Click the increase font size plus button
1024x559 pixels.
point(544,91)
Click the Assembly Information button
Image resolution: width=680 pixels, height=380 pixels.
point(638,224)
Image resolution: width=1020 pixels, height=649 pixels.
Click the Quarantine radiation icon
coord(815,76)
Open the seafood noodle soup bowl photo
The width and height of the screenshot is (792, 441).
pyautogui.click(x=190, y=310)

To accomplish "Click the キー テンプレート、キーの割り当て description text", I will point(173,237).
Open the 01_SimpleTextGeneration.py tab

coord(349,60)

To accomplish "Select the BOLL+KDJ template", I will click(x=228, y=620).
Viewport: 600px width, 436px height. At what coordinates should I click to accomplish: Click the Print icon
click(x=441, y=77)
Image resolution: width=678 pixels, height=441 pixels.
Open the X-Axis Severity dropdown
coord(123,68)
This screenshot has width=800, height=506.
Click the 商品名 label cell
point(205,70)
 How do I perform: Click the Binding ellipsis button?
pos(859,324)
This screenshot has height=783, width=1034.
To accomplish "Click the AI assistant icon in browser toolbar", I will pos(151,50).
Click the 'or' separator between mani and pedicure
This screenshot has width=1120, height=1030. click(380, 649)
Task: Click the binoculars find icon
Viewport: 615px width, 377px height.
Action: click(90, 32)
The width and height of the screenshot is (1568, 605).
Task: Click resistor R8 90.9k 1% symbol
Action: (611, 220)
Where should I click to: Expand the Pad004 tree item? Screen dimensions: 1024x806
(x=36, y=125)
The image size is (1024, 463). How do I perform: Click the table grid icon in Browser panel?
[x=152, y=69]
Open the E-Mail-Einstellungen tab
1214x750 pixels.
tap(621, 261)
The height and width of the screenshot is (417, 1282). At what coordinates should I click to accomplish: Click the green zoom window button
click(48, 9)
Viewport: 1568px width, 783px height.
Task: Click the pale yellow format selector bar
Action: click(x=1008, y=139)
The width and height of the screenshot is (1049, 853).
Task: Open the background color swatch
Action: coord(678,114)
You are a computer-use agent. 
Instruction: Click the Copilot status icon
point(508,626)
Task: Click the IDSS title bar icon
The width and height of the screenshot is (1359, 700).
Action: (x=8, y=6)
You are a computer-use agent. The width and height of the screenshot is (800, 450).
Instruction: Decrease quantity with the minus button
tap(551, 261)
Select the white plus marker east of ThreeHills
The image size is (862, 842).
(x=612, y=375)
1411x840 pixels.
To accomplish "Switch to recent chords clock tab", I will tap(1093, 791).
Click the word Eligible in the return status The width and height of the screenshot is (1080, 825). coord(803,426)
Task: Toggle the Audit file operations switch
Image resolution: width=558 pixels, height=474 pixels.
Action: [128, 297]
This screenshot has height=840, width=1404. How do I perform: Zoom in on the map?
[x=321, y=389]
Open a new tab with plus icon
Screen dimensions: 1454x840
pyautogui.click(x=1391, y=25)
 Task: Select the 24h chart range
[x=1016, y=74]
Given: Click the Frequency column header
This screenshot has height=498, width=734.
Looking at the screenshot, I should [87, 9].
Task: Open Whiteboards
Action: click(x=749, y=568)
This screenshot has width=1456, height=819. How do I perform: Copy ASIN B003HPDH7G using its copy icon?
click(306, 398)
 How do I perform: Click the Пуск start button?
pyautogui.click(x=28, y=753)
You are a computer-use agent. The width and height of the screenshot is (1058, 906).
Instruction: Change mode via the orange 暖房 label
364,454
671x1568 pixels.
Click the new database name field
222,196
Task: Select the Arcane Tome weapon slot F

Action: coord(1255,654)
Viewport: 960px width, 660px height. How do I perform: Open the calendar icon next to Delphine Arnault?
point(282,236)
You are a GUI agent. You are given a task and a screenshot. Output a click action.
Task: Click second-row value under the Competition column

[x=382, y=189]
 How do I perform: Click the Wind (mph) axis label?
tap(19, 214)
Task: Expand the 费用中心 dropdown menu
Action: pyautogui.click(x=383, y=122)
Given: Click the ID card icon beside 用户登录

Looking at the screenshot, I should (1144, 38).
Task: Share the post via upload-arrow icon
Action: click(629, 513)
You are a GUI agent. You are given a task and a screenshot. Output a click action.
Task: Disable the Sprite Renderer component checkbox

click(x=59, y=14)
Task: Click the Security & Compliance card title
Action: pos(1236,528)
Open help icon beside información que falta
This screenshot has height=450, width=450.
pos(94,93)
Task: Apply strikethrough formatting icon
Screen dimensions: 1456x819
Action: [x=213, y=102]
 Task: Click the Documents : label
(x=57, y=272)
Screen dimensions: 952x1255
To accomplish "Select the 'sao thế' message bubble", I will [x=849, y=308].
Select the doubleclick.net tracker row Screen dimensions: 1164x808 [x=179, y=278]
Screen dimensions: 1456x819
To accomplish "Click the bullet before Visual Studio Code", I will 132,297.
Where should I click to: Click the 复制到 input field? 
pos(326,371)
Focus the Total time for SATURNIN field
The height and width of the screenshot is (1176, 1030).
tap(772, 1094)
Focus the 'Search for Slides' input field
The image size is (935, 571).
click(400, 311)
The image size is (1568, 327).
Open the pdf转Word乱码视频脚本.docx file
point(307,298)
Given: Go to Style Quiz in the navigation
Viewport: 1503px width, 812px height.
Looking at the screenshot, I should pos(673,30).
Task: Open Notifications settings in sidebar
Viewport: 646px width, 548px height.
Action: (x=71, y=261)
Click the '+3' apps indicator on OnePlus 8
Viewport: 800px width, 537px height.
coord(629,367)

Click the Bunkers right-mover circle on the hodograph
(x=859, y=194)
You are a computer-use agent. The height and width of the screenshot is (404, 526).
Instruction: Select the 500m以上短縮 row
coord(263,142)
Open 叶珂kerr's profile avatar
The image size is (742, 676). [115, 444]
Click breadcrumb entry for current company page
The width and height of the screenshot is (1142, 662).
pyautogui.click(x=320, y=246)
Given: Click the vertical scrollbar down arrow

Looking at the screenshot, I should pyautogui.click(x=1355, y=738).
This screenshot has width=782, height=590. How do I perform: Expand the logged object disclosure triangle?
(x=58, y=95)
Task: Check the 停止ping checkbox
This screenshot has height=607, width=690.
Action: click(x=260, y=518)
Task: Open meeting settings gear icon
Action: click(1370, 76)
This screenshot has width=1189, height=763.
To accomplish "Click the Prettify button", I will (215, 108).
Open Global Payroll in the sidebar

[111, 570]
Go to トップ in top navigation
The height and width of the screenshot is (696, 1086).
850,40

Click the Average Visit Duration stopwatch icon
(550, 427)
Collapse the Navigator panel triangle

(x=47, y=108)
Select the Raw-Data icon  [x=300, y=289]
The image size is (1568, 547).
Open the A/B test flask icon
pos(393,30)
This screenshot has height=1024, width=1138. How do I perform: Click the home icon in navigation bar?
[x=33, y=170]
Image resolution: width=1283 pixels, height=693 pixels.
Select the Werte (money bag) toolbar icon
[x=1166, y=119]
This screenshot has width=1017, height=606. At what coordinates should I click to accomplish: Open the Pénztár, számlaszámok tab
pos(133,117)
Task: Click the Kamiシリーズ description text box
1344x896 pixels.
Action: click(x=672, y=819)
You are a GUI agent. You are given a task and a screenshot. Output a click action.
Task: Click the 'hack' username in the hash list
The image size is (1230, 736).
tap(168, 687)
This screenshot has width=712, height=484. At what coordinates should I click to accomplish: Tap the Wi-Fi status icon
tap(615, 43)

The exercise >>
Rewrite the lines above, from the first one through the line containing "coord(815,76)", with both ends included and the requests kept. Offset every coordinate in the answers by -79.

Problem solution >>
Click the increase font size plus button
1024x559 pixels.
point(465,12)
Click the Assembly Information button
Image resolution: width=680 pixels, height=380 pixels.
point(559,145)
Image resolution: width=1020 pixels, height=649 pixels.
Click the Quarantine radiation icon
coord(736,-3)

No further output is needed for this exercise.